### WORK REQUEST
Down to the last line, set down the material below exactly, excluding pictures.

### SOURCE DATA
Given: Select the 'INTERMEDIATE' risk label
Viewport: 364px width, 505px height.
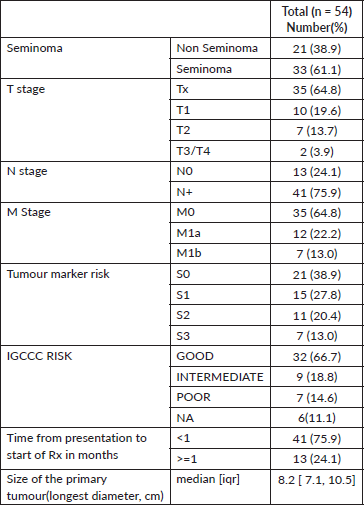Looking at the screenshot, I should point(220,377).
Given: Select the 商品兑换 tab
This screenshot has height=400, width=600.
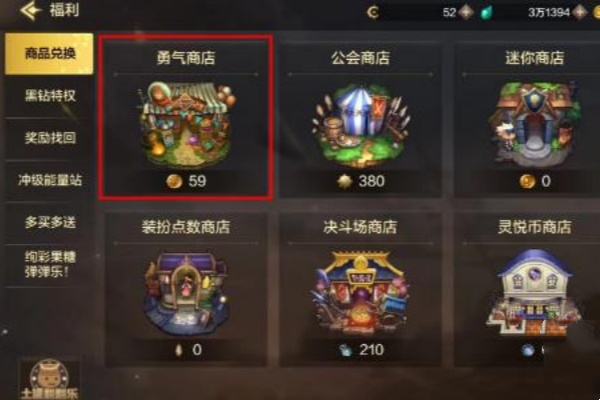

### ANSWER BELOW
Given: Select the 'INTERMEDIATE' risk label
Viewport: 364px width, 505px height.
Looking at the screenshot, I should point(220,377).
Given: Select the 商品兑换 tab
This screenshot has height=400, width=600.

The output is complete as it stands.